Recently, a software developer colleague at my company presented on the topic of programming efficiently in C#. At the end of his presentation, he left us with the remark that programming is an art. The question of whether programming is an art or some other sort of discipline has been discussed since the early days of electronic machines. The discussion has involved academicians and practitioners and continues today. While there is no consensus, it seemed interesting to me to offer a survey of articles on this topic. I refer to a few articles I found on the internet that rely on comments vetted through the publications of the Association for Computing Machinery. There are many blogs and articles and web pages discussing this topic of programming as art or science, and I use the ACM as a filter. Although the ACM is an international organization, there is likely a Western slant to this filtering (apologies to my colleagues in India).
My colleague left us with a quote from Knuth's famous paper on the topic [1], "Premature optimization is the root of all evil". Knuth writes about early attempts to encourage a more scientific approach to programming, "This was at the time C.P. Snow was beginning to voice his alarm at the growing polarization between 'two cultures' of educated people. He pointed out that we need to combine scientific and artistic values if we are to make real progress." Knuth perceived aesthetic properties of programming and respected them.
The problem I have with Knuth is that (in 1974) he seems to think of programming as a series of one-off exercises. Each program is a new thing, possibly beautiful but unrelated to all previous programs. Knuth does not suggest programming needs to be repeatable and feels experience with programming simply begets ever more beautiful programs. But, in my opinion, programming is not a jazz improvisation; it needs to be repeatable and predictable.

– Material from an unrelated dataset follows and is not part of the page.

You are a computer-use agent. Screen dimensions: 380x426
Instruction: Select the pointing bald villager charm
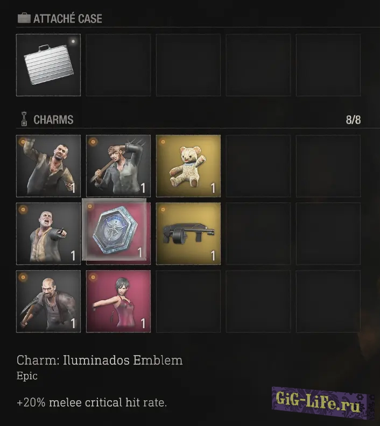tap(48, 233)

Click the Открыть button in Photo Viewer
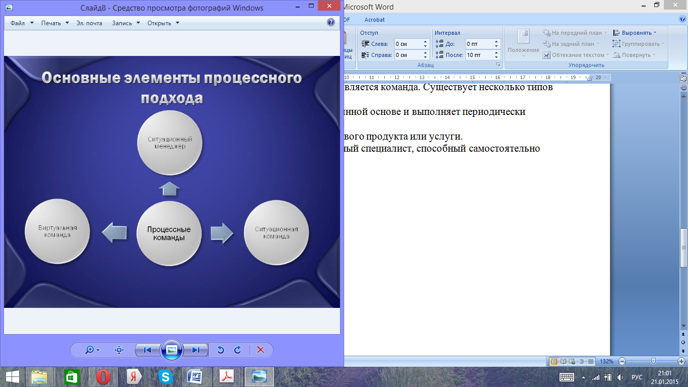point(163,23)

In 2005, Denning [5] seems concerned the general public perceives programming as not just an art, but as the arcane practice of a secret society. He writes, hopefully, "The scientific paradigm, which dates back to [17th century scientist] Francis Bacon, is the process of forming hypotheses and testing them through experiments; successful hypotheses become models that explain and predict phenomena in the world. Computing science follows this paradigm in studying information processes. As younger computer scientists advance in the field, they are improving testing procedures to validate results, and they improve the perception of CS as an actual science." Yes, this notion is closer to my own feelings.
For Green and Ledgard [2], coding is simultaneously subjective and non-subjective. (I'm not sure I agree the choice of an IDE is subjective, especially for a team.) Coding guidelines are provided, and intended to be IDE-independent, although their guidelines don't match the default behavior of each and every IDE, and the rightness or wrongness of this is subjective. The article emphasizes code formatting, especially for code that will be read and modified over time. I agree it's important to consider future maintainers, but it's tough to make specific suggestions that are appropriate in all cases, forever.
Haider [3] takes my own approach as that of the practitioner quoting the famous teachers and writers. He notes writers make the case for a discipline that combines art and science, but argues for a more obvious split. Some programmers are more artist, some are more engineer. His arguments intertwine in the end, which is unfortunate, because he was just getting interesting. Still, Haider feels there is a necessary and obvious split. Some programs exist because the programmers were artists, and the other engineers succeed because of the artists. My observation is that some programmers seem either more artistic or engineer-ish, although most do their best to make the art seem like a product of careful thought.
The ACM Code of Ethics [4] is yet another approach mixing the objective ("obey the law", "access resources only when authorized") and subjective ("maintain competence", "be fair"). The code demands that programming is not just about performance and usability and elegance, but also about privacy and legality and just generally making the world a better place. Still, developers don't achieve, say, privacy just by being good citizens. We achieve it through user interfaces and service calls and by knowing which technical decisions make a difference for end users.
In conclusion, I tend to view software development as more engineering than art. There is science in measuring performance or usability, but once we know the experimental results, we put that in practice. There is definitely a thing called Computer Science, but programming is a subset that focuses on practice and implementation, i.e., engineering. I certainly perceive aesthetic qualities of source code, and that I'd rather maintain and read the code of some developers than others. However, I think it's all teachable, and good code is more the result of good practice than some divinely inspired artistic ability. And, our users depend on that.